Buying a property is often stressful, whether this is your first home or perhaps an investment property. There is a lot that can go wrong at any stage in the process, so it pays to be aware of the main issues buyers face after having a survey carried out.
Choosing the Right Survey
First, it’s important to choose the most appropriate survey for the property you are buying. You can learn more about surveys by speaking to a local surveyor.
An RICS Home Survey Level 2, previously called a Homebuyer’s Report, can be carried out by Norfolk surveyors. It uses a ‘traffic light’ system to highlight problems, depending on how serious they are, with red indicating something that needs urgent attention. A full building survey, now referred to as a RICS Home Survey Level 3, is done by an RICS approved surveyor and goes into greater detail. It is more appropriate for an older property or a listed building.
Common Problems Identified by Surveys
As building surveyors Norwich know, rising damp is very common in older properties, as damp-proof courses were not installed pre-1875, and DPCs using older materials may have failed. There is also penetrating damp and condensation, both of which cause similar issues.

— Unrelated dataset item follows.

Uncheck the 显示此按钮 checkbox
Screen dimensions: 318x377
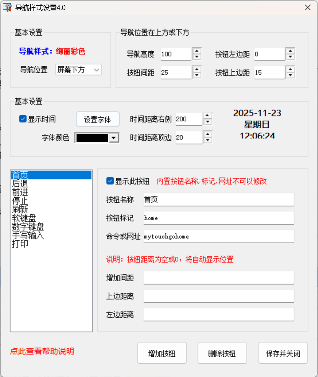click(x=110, y=181)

Structural problems may also be identified in a survey. Issues like wet rot and dry rot can cause damage to structural timbers in the roof, which is expensive to treat. Subsidence is another issue to be aware of. While subsidence can be fixed, it can cause future problems with many insurers charging a lot more to insure a property that has had subsidence issues in the past.
Drainage issues might come up in a survey, especially in an older property where the exterior drains may have collapsed or be blocked.
Japanese knotweed is something surveyors look for, as it can be hugely destructive and very difficult to eradicate. If your surveyor finds Japanese knotweed within the property boundaries or very close nearby, it will impact your ability to get a mortgage or insurance on the property.
The Next Steps
Survey reports should be laid out in a way that is easy to understand, but if you need more clarification about an issue, speak to the surveyor. If issues have been identified, it’s sensible to consider whether you want to proceed with the purchase.
If it’s not a serious and potentially very expensive fault, get some quotes for the work or ask your surveyors Norwich to give you an idea of how much it is likely to cost to fix the problem. Once you have this information, you can go back to the seller and renegotiate the price you are willing to pay. Some sellers will be willing to discount the price whereas others won’t. It very much depends on the market and how keen they are to sell.
Until contracts have been exchanged, you are free to walk away from the purchase.
Remember, there are always other properties for sale so if this purchase falls through, you’ll find another one.